InsO § 13 Abs. 2, § 21 Abs. 2 Satz 1 Nr. 2
Der Schuldner kann den Eigenantrag auf Eröffnung des Insolvenzverfahrens auch dann noch bis zur Eröffnung des Insolvenzverfahrens oder rechtskräftigen Abweisung seines Antrags zurücknehmen, wenn das Insolvenzgericht ihm zwischenzeitlich ein allgemeines Verfügungsverbot auferlegt hat.

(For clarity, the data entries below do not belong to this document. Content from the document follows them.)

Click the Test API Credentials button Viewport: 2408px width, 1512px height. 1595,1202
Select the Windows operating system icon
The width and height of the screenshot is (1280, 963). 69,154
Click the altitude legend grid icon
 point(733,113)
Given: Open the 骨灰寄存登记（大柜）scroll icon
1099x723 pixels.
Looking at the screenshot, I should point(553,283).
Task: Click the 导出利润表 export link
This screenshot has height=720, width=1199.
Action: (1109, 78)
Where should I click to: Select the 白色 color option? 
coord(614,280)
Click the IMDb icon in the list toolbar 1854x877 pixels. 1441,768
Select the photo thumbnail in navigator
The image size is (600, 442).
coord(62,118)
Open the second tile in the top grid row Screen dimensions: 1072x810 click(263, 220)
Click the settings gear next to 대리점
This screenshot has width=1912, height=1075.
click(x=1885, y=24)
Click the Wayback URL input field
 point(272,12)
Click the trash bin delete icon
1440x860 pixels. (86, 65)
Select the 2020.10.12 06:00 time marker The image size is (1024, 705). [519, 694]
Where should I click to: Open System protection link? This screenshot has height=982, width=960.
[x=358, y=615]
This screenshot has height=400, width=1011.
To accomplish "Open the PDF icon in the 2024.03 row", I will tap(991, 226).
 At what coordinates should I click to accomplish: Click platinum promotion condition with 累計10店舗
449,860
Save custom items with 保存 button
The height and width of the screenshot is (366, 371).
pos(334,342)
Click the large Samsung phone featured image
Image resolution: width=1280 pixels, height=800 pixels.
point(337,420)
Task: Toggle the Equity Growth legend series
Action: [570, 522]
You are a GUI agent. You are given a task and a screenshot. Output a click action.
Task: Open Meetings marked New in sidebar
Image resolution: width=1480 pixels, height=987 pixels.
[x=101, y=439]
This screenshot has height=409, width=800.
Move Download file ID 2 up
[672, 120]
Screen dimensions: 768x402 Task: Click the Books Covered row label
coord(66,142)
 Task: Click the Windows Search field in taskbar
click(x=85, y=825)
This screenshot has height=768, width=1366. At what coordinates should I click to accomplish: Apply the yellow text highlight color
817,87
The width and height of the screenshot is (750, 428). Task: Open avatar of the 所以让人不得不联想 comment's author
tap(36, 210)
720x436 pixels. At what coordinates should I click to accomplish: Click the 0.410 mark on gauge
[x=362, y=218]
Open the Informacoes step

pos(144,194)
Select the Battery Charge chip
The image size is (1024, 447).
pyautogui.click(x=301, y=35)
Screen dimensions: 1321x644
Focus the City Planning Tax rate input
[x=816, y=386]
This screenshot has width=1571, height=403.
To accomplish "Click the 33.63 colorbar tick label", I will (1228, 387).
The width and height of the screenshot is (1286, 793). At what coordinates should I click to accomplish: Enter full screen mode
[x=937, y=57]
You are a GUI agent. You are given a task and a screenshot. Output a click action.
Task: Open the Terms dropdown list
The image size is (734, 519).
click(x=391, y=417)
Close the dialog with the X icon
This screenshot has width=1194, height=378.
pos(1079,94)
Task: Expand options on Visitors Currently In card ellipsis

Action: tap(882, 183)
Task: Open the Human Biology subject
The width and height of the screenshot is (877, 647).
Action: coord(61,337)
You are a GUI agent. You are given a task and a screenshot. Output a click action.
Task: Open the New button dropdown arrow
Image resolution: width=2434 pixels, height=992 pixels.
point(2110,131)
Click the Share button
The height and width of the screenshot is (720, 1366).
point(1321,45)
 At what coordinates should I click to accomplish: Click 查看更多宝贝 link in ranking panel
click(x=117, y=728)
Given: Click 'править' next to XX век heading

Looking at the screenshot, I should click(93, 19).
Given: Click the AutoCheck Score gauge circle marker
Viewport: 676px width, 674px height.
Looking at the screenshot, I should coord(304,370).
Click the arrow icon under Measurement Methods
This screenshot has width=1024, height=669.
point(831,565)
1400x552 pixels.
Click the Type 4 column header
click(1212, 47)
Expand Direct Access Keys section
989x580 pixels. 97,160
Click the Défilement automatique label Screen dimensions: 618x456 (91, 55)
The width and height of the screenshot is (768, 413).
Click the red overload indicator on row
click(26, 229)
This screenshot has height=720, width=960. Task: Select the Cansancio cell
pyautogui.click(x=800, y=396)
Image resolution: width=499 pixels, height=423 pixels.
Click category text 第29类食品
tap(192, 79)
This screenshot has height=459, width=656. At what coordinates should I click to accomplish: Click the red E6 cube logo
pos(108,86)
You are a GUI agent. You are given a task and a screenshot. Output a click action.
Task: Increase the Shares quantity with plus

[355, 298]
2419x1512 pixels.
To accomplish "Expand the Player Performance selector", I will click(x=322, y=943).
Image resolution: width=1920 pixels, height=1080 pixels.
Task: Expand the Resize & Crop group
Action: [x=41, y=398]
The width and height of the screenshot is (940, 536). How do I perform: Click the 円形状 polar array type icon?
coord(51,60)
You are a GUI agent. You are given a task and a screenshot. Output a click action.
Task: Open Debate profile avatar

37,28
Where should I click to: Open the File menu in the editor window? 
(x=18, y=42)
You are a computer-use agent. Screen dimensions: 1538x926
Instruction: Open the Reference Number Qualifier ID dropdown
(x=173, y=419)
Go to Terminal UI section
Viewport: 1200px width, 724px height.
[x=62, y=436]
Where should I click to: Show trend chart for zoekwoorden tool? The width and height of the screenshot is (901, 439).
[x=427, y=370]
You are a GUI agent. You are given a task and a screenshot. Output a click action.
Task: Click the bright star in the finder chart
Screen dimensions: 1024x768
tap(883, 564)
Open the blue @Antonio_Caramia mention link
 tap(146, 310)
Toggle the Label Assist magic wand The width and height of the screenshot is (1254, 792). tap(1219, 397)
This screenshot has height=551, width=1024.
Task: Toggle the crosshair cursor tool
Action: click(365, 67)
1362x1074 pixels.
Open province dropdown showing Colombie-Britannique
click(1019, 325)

InsO § 13 Abs. 2, § 15 Abs. 2
Der von einem Geschäftsführer einer GmbH gestellte Antrag auf Eröffnung des Insolvenzverfahrens über das Vermögen der Gesellschaft kann von einem anderen zur Vertretung der GmbH berechtigten Geschäftsführer auch dann zurückgenommen werden, wenn der antragstellende Geschäftsführer nicht als Geschäftsführer abberufen oder ausgeschieden ist (Fortführung BGH, Beschluss vom 10. Juli 2008 – IX ZB 122/07, ZIP 2008, 1596). Diese Rücknahme ist rechtsmissbräuchlich und daher unwirksam, wenn die GmbH tatsächlich zahlungsunfähig oder überschuldet ist.
Der Schuldner ist durch die auf einen Eigenantrag erfolgte Eröffnung des Insolvenzverfahrens beschwert, wenn er geltend macht, er habe den von ihm gestellten Insolvenzantrag wirksam zurückgenommen.